The studios released X-Men Origins: Wolverine, Ghost of Girlfriends Past, and if you were in New York, Terra and The Limits of Control this weekend. But, if you were interested in seeing a movie, you didn't have to see any of these films.
All over big cities at anytime there are screenings of independent films which push the boundaries of entertainment and attempt to immerse audiences in a world they have never been in before.
On Friday, I turned down an opportunity to go see Earth and Is Anybody There? (with Michael Caine) and saw the 2007 documentary Audience of One at Facets Cinematheque (a small theater in Facets in Chicago which Roger Ebert has called “a great temple of cinema") instead.
Wednesday I opened “Time Out Chicago” to read a review of this film.
“Even the greatest filmmakers need a high capacity for self-delusion, but it’s one thing to dream big and another to assume that God will save you from production delays. Praying for a miracle is basically the only strategy of Pastor Richard Gazowsky, a Pentecostal preacher from San Francisco who sets out to direct a big-budget Christian epic—a 65mm, futuristic version of the Joseph story that he describes as “Star Wars meets The Ten Commandments.” This not-unsympathetic documentary takes its time clarifying its loyalties, hinting that these true-believing Ed Woods might actually pull it off. But as debt piles up, it becomes clear that the film’s true subject is the dangerously empowering nature of fanaticism. It’s a shame: Gravity: The Shadow of Joseph looked promising.”

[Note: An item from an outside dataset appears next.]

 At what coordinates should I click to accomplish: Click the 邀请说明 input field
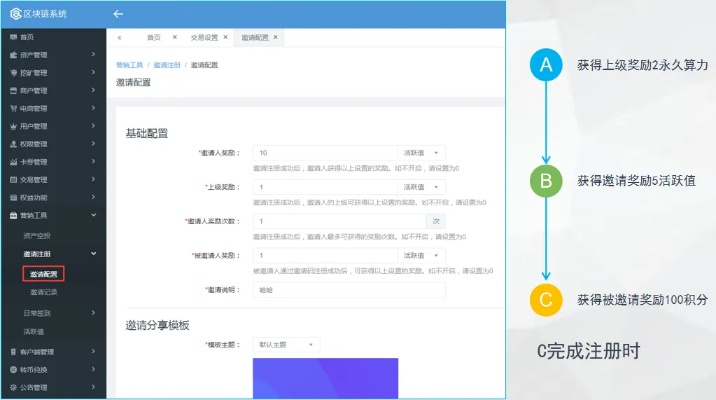click(x=348, y=289)
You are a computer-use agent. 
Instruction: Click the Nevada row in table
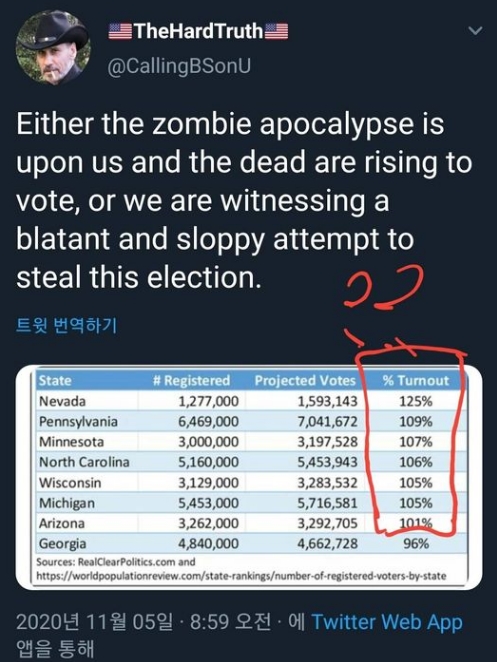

Star Wars meets the The Ten Commandments?! How could you not be intrigued?
Immediately, I wondered what Star Wars meets The Ten Commandments would look like. Surely, even if it flopped at the box office, it would live on as one of the greatest cult films in the history of cinema.
Gazowsky expects that his first film will be made without any problems whatsoever because God has come to him and ordained him to make this film. He compels churchgoers and members of his community to support and participate in the production of the film by explaining this film will be made for “an audience of one” --- God.
Gazowsky thinks the movie has already been made. They, those who regularly attend Voice of the Pentecost, just have to carry out God’s plan. And who could argue with that way of thinking?
The crew organized to produce Gravity: The Shadow of Joseph is a motley crew of individuals. From Gazowsky’s son and daughter to Yens the cinematographer to the actors who fill such roles as “Local Guy,” each person brings an edge to this film that amplifies this story which is filled with ineptitude.
It’s a verite-style documentary. That’s what makes it work so well. That’s also what makes it beautiful and altogether terrifying.
The style of this film may be the only style fit for stories of religious fanaticism. Like a mix of Jesus Camp and American Movie, two very well-made documentaries, it is imperative that the director let the characters of this movie seem like they are telling the story rather than vice versa.
Making the audience think that the characters are in control conceals or buries the bias. It allows the director or writer of the story to redirect his point of view through the words and actions of the characters and gives the film more credibility.
Really, all film on religious fanatics should have to pass one test: When screened for the subject of the film, the subject should approve of the representation.